Have you read Marcus’ ‘Project Diaries’ article about ‘Boys Don’t Cry UK’, the UK art collective founded by himself and Brooke Wilson? Take five to read this accompanying article.
At ‘Boys Don’t Cry UK’, we work with emerging artists
from all backgrounds and creative disciplines. With
a commitment to generate a truly open and inclusive discussion around
masculinity, we want to provide a platform to as many artists as possible. It
seems a good time to introduce you to just a few of those we have worked with
on our journey as a collective so far.
Corbin Shaw: Visual artist
Credit: ‘We Should Talk About Our Feelings’, Corbin Shaw, 2019.
Corbin’s work explores the performance of masculinity in spaces dominated by men. He makes work from his personal experiences of growing up in spaces such as football grounds, boxing gyms and his dad’s work. He looks at the rites of passage of manhood in England and the roles which men force each other to conform to, and how the traditional views of masculinity that we are told to perform by our elders can affect our mental health.
Credit: ‘Boys Don’t Cry in the Digital Age’ visuals. Harry Brown, 2019.
The content of Harry’s work suggests personal conflict and emotion. In his work he looks to understand the connection between idealistic imagery of modern life and those that are neglected. Breaking boundaries between mediums, he adopts recognisable western imagery such as cartoons or advertisements in order to discuss current issues. Harry’s work is vivid, satirical and a bold take on the togetherness of British culture today.
Edem’s practice in film allows us as an audience to engage in another’s experience. As he writes a script or crafts a film, he presents these moments of pain or laughter for us to feel and relate to. He seeks to present a black London not yet shown on screen, both romanticised and real – be it in his mother’s kitchen or in the heart of our churches. For him, film is an opportunity to share and be a voice in a proudly multicultural nation.
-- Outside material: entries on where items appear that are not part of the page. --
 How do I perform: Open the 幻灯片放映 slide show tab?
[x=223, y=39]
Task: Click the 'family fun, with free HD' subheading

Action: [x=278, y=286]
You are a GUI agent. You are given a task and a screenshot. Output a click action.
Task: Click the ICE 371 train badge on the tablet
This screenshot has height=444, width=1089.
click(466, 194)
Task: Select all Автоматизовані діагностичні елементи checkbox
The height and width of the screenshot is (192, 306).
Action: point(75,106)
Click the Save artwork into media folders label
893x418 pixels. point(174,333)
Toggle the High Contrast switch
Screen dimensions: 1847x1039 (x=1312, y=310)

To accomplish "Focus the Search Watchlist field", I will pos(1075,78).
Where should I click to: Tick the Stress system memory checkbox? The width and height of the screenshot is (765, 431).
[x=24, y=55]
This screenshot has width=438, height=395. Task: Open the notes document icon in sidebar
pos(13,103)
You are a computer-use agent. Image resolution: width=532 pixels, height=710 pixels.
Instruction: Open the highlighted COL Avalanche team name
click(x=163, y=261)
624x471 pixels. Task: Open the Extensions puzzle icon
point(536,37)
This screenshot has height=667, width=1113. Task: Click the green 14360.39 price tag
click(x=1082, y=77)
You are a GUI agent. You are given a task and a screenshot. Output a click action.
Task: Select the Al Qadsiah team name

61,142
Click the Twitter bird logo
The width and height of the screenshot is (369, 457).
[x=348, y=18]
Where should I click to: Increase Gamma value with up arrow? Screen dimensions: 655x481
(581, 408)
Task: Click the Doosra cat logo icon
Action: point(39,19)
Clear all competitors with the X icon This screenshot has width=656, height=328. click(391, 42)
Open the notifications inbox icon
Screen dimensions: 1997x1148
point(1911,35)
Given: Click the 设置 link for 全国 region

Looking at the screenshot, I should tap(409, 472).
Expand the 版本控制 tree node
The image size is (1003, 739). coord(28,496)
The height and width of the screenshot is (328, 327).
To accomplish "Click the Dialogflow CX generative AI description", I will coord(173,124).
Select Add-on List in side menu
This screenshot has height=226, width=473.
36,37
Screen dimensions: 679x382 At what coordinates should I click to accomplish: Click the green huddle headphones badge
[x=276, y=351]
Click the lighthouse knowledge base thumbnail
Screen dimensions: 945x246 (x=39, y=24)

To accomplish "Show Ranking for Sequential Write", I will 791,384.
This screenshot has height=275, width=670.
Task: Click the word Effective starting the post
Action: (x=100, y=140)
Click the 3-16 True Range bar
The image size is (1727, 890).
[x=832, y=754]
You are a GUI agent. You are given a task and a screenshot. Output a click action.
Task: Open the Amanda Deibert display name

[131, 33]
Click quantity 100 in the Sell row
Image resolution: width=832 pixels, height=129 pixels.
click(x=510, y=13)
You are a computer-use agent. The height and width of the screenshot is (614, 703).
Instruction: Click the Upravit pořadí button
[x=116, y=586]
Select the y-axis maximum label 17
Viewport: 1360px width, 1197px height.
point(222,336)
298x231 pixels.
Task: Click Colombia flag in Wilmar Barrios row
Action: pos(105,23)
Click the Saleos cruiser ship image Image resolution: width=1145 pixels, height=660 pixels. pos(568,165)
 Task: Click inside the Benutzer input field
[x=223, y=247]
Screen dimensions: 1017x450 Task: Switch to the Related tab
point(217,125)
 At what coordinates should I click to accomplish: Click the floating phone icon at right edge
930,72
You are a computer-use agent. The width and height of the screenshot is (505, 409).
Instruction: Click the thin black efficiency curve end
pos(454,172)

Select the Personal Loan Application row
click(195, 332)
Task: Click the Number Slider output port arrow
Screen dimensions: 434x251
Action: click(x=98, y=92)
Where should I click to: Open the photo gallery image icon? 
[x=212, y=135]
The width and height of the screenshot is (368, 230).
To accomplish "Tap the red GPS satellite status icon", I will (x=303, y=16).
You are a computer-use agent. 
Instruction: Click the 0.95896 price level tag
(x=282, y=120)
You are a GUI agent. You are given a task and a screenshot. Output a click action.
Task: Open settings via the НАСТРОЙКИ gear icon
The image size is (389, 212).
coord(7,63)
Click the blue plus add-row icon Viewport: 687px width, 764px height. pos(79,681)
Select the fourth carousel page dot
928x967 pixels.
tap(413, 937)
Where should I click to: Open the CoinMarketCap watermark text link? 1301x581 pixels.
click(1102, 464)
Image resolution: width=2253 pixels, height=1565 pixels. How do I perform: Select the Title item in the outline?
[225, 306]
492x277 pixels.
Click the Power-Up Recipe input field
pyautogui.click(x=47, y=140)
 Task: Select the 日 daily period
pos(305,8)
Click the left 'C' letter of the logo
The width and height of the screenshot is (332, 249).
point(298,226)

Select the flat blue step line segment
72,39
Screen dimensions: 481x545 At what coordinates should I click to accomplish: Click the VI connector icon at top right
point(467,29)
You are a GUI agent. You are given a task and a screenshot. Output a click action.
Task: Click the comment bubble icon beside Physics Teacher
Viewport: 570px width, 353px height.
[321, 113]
Jewel Kaye: Stylist/designer
Credit: ‘Murmation’, Jewel Kaye, 2019.
Jewel’s practice is concerned with the phenomena that colours and textures evoke different psychological responses and associations within people. As a stylist, he is aware that we always display something about our inner self through the clothes we wear. Fashion photography allows him to make an amalgamation of his many obsessions, from biker patches to Japanese kimonos. His creative work does not have the intention of pleasing people, but rather of keeping himself constantly stimulated.
Rhys’ practice is concerned with the disconnect between the digital and physical world. His work looks at masculinity, homosexuality and gender roles through the eyes of a millennial, and how these ideas play out in the online world. Working across all mediums, from painting to sculpture to film, Rhys is concerned with questioning his own existence as a male in the digital age. His work ties together ‘Instagramable’ and internet-friendly imagery with working-class realities facing young men today.
Adam creates abstract impressions of his political and personal relationship with a chaotic world. Working either with geometric digital art on his iPad, or acrylic paints on large canvases, he evokes his daily reality. Adam uses his art as a voice for those who suffer with mental illness and struggle on their own. His work illustrates how we can stand up to dystopian influences and ideas with radical hope and a collective opposition to dark forces.